Erbil'den Suriye Kürtlerine hassas mesajlar
Ulusal Konferans'ın hazırlık toplantısında Suriye Kürtlerine destek mesajı verilirken, 'Kürt birliği bölgedeki diğer siyasi güçlere tehdit değil' denildi.
12 Yıl Önce Güncellendi
2013-07-24 09:28:17
Türkiye’deki demokratik çözüm süreci ve Suriye’deki ‘Rojava krizi’ (Suriye Kürdistanı) sürerken dikkatler Erbil’de toplanmasına karar verilen Kürt Ulusal Konferansı’na çevrildi. Konferansta Türkiye’nin de kaygıyla izlediği Suriye’de PYD ile süren çatışmalar masaya yatırılacak. Ayrıca, konferanstan PKK’ya silah bırakma çağrısının da çıkabileceği belirtiliyor.
Geçmiş yıllarda yapılması gündeme gelen konferanslara karşı çıkan Türkiye ise her ne kadar engelleme girişiminde bulunmasa da, PKK’nın masada bulunmasından dolayı kaygılı.

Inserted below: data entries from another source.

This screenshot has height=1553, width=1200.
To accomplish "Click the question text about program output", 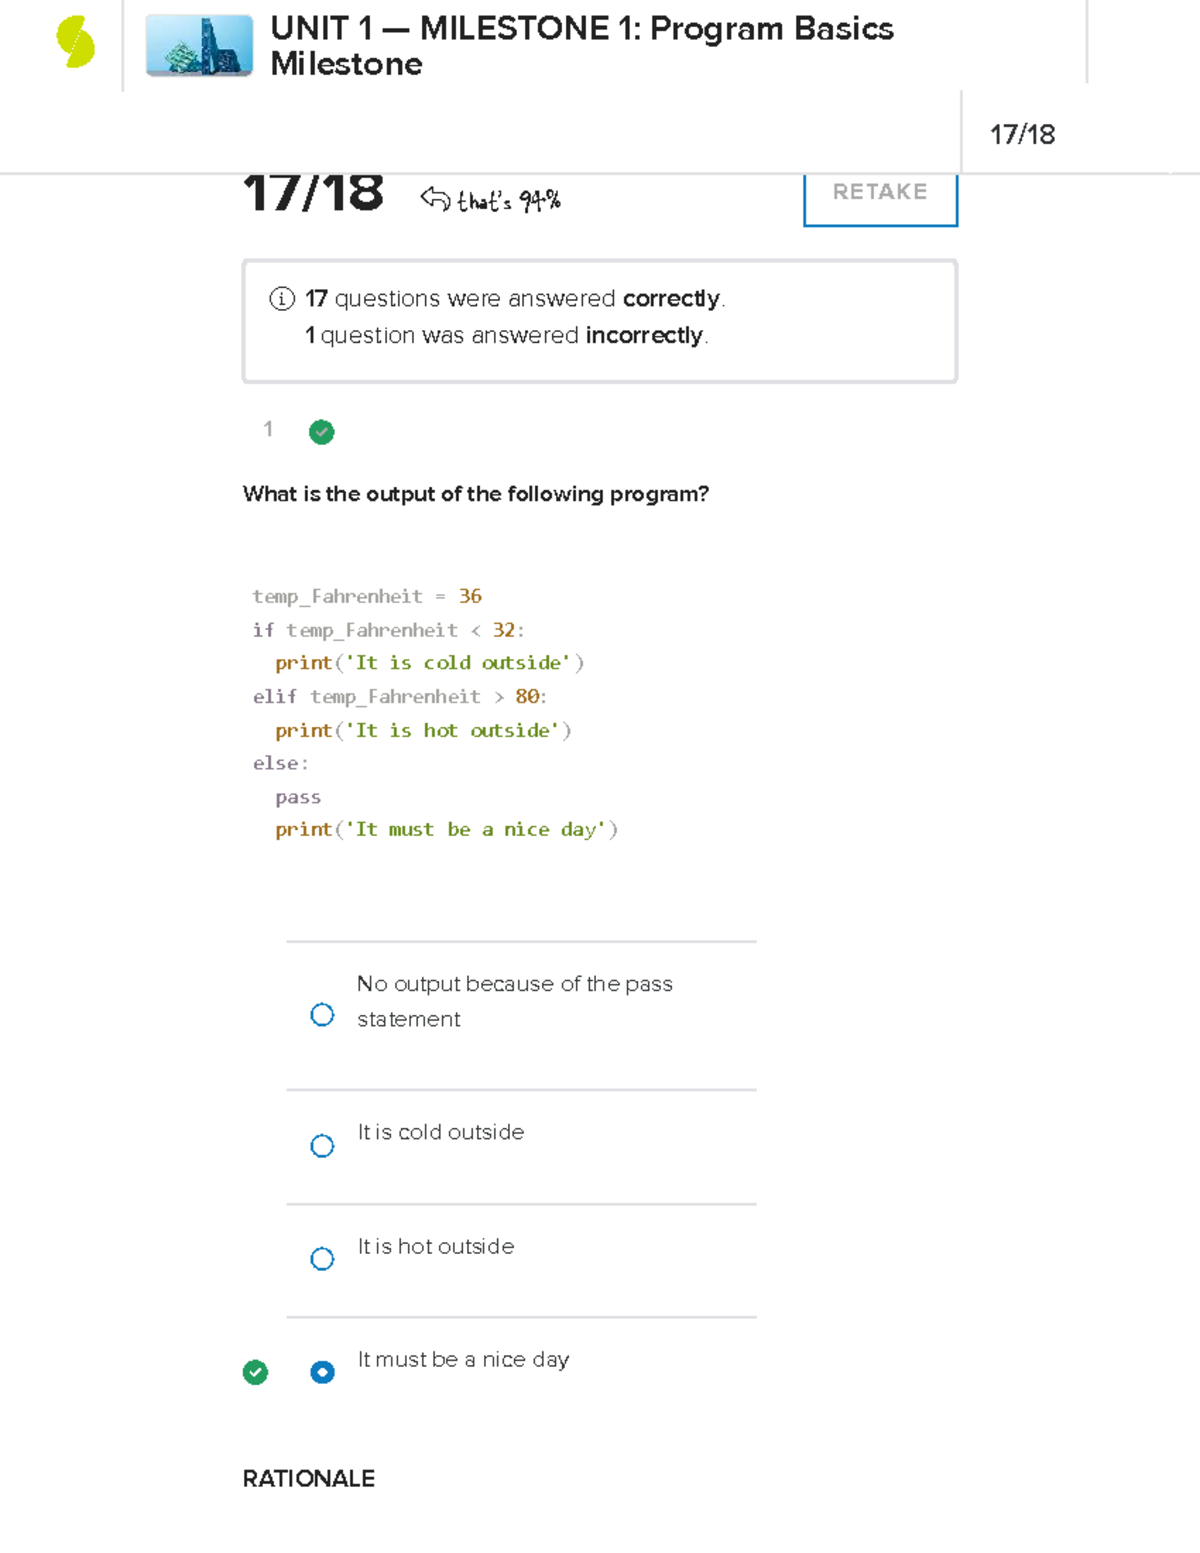I will point(475,494).
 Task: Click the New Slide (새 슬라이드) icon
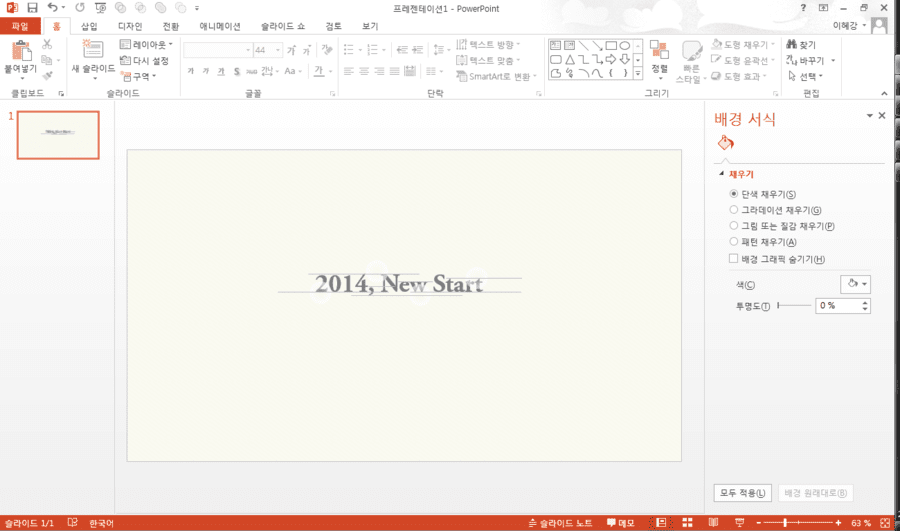click(x=92, y=49)

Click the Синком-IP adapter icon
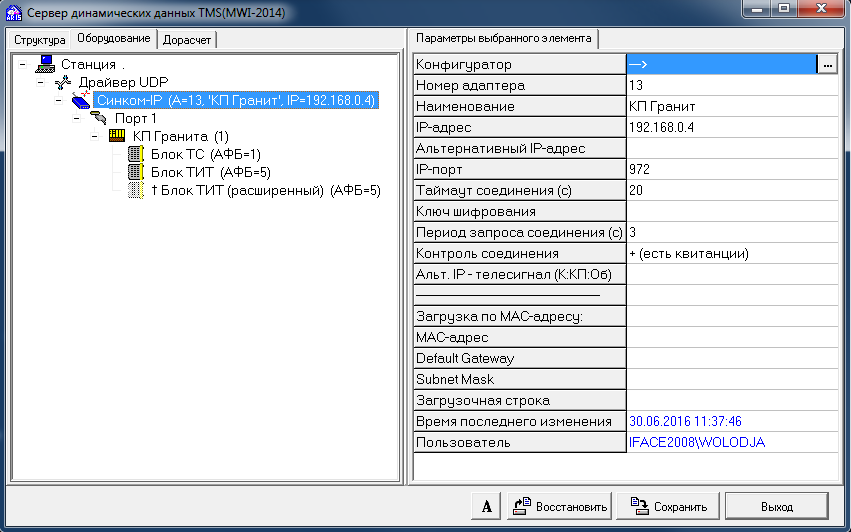click(81, 100)
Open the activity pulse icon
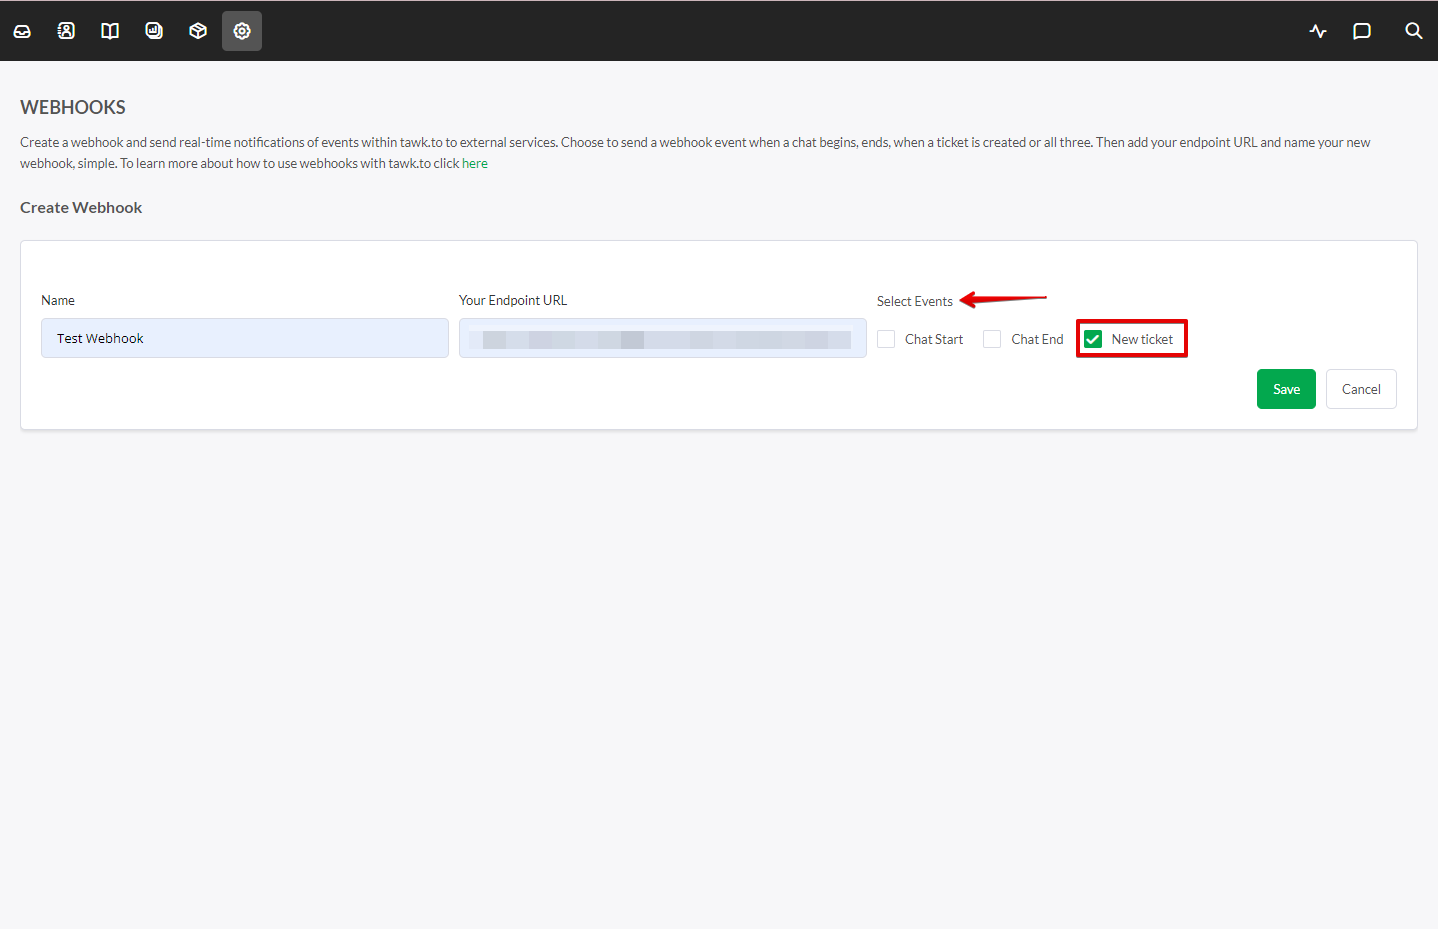 pyautogui.click(x=1318, y=31)

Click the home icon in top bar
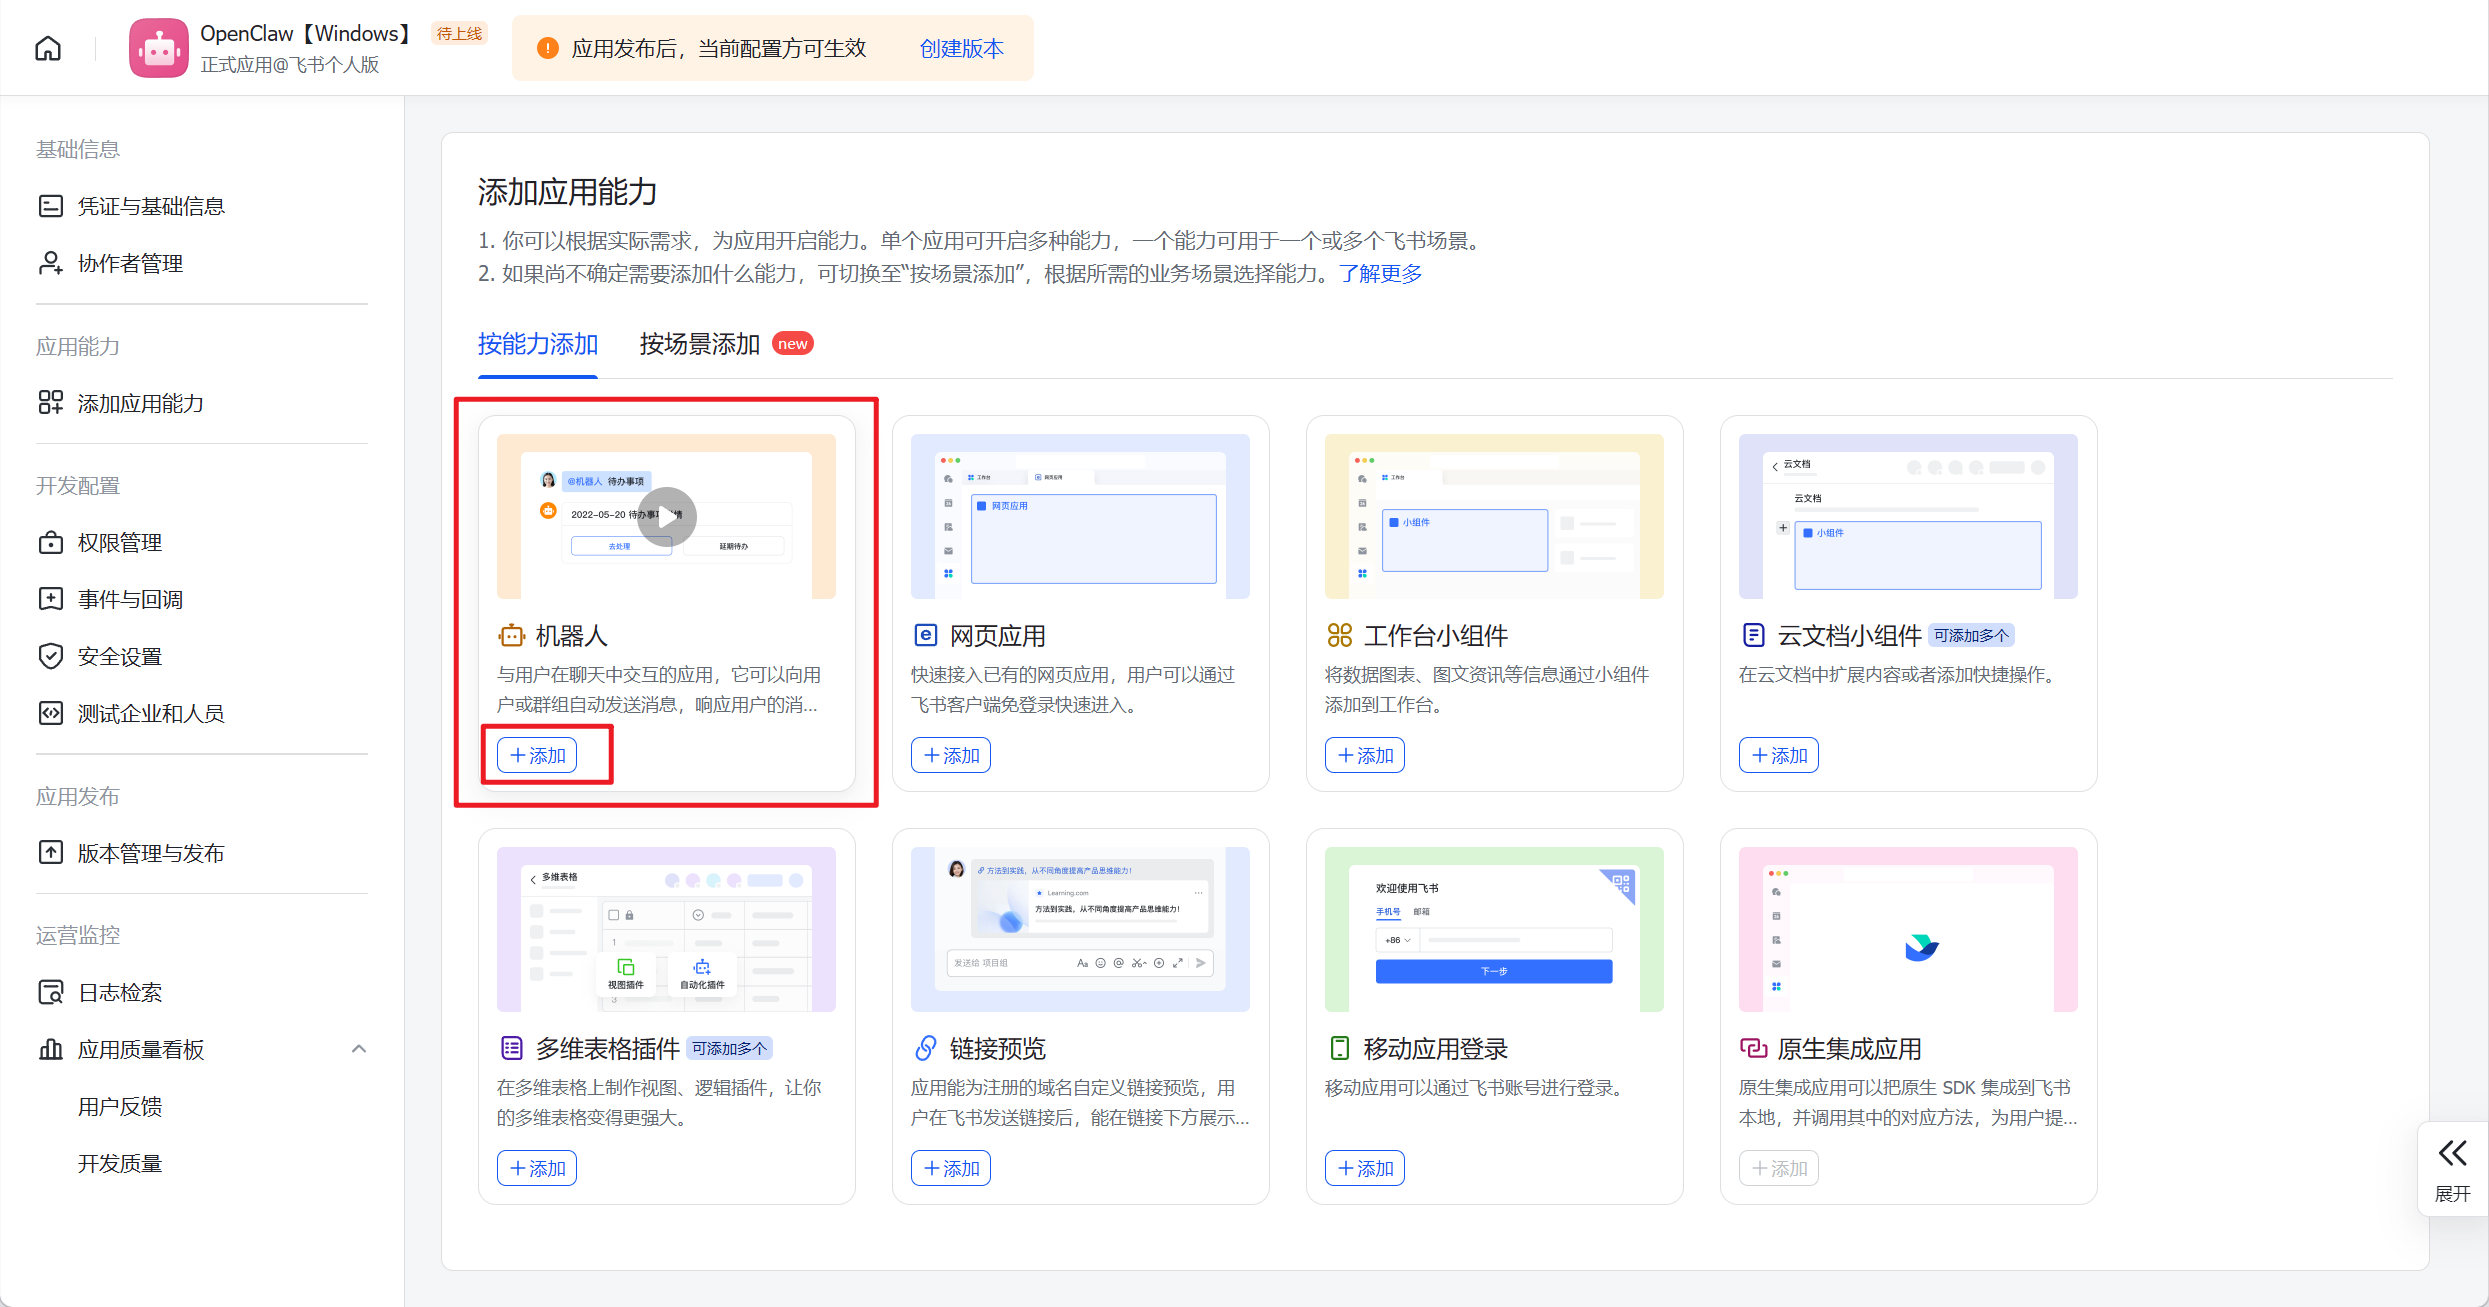pyautogui.click(x=48, y=48)
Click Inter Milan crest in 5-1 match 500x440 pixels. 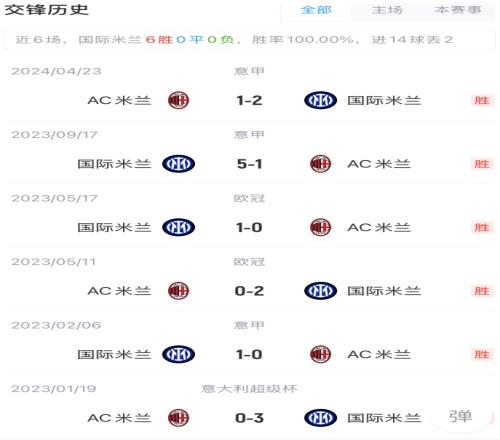[179, 164]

Rifat Başaran'ın Radikal'deki haberine göre önceki gün Türkiye, Irak, İran ve Suriye Kürtlerinin, Selahaddin kentinde bir araya geldiği toplantıda, “Kürt Ulusal Konferansı”nın önümüzdeki ay Erbil’de toplanmasına karar verildi. Toplantının sonbaharda yapılacağı konuşuluyordu. Ancak bölgedeki gelişmeler toplantının daha erken bir tarihe alınmasına neden oldu.
Toplantının, Türkiye’deki çözüm süreci ile ilgili tartışmalar ve Suriye’de PYD ile Özgür Suriye Ordusu çatışmalarının arttığı, Türkiye’nin ‘sabrımız kalmadı’ açıklamaları yaptığı dönemde daha erken bir tarihe alınması dikkat çekti. KCK Yürütme Konseyi Üyesi Sabri Ok, örgüte yakın bir internet sitesine yaptığı açıklamada konferans tarihindeki değişikliğin nedeninin ipuçlarını vererek, “Ulusal kongre tarihi bir döneme denk geliyor. Bölge kaynıyor. Kongremizin, toplantımızın Rojava’da halkımıza sahip çıkarak onu güçlendirmesi gerekir” dedi.
‘Rojava’ desteği
Dört ayrı ülkede yaşayan Kürtlerin “ulusal birliğinin” tartışılacağı kongrenin hazırlık toplantısının sonuç bildirgesinde Türkiye’nin Suriye konusunda hassasiyetlerine yönelik mesajlar da verilerek, “Kürt ulusal birliğinin bölgedeki diğer halklar ve siyasi güçler açısından da bir tehdit unsuru olmadığı” vurgulandı. Bildiride yer alan, “Toplantı tüm Kürdistan siyasi partilerinin ilişkilerinin güçlendirilmesine ve Rojava Kürdistan’ında Kürtlerin meşru haklarının elde edilmesi için siyasi çevrelerin ortak çalışmasının önemine dikkat çekti” ifadesi ise PYD’ye destek mesajı olarak algılandı.
KCK’dan sert uyarı
KCK Yürütme Konseyi Eşbaşkanlığı toplantı sonrası yaptığı yazılı açıklamada, Suriye’de PYD ile çatışmalara sert tepki gösterirken, AK Parti’nin “sabrımız azalıyor” şeklindeki açıklamalarına, “Eğer bir tahammülsüzlük ve sabır taşma varsa tüm Kürtlerin sabrı taşıyor” diye yanıt verildi. Açıklamada, “Türkiye’de çatışmasızlık ortamı sürerken ve Kürtler Kürt sorununun çözümü için sabırlı ve sağduyulu bir politika izlerken, hükümetin her şeyi kendine hak gören egemenlikçi bir kompleksle Kürtleri tehdit eden politikaları bu süreci sabote etmekten başka bir anlama gelmez. Türkiye tutarlı olmalı, tutumunun neye yol açacağını görmelidir” dendi.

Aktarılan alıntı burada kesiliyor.